El Senado y el pueblo intervendrían como medios de conferir explícitamente el poder supremo. Donde Augusto y sus descendientes habían disfrazado ese poder de un modo u otro, ahora había que hacerlo público y explícito, como dice una inscripción de la época. Al nuevo emperador se le confería «el derecho y el poder […] de emprender y llevar a cabo todas las cosas divinas, humanas, públicas y privadas que juzgue que sirven al beneficio y el interés del Estado»[49]. Es posible que esta contundente declaración sirviera para suplir el prestigio y autoridad que la nueva dinastía, que había ascendido sólo por méritos, no tenía por ascendencia. Había una lección más importante que aprender de la vida de Nerón: la dinastía que sucediera a los Julio-Claudios necesitaría orientar su poder hacia un objetivo diferente; necesitaría crear una nueva imagen para el emperador.

Era de desear que el nuevo emperador de Roma no utilizara este poder para convertirse en un monarca dadivoso ni en un aristócrata que se envanecía de su generosidad con los súbditos y subrayaba que estaba por encima de ellos y de las instituciones del Estado. Incluso podía llegar a ser el brazo ejecutivo del pueblo, el hombre que le devolviera lo que le correspondía por derecho[50]. En particular, tras las extravagancias de Nerón, el nuevo emperador tenía que ser un administrador eficiente, un organizador, un líder que pudiera controlar al ejército tras la guerra civil y un estadista capaz de cuadrar la contabilidad de la administración, recaudando dinero juiciosamente y gastándolo con prudencia. Una de sus primeras decisiones sería qué hacer con el desmedido capricho de Nerón, la Domus Aurea.

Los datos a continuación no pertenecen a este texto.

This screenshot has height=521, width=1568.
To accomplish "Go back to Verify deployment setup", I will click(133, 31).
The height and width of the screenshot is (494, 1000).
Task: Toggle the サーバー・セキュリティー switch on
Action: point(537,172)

Galba vivió brevemente en el palacio de Nerón; Otón gastó dinero para darle los últimos retoques y Vitelio y su esposa se burlaron de su fastuosa decoración. Pero el último sucesor de Nerón hizo demoler el lugar, manteniendo sólo una pequeña parte en pie. El fundador de otra dinastía ordenó secar el lago de palacio y empezó la construcción de un edificio nuevo, mucho más público; un monumento, no para un rey privado, sino para el pueblo: el Coliseo. Quién era este nuevo emperador y cómo llegó al poder es inseparable de la siguiente gran revolución de la historia romana.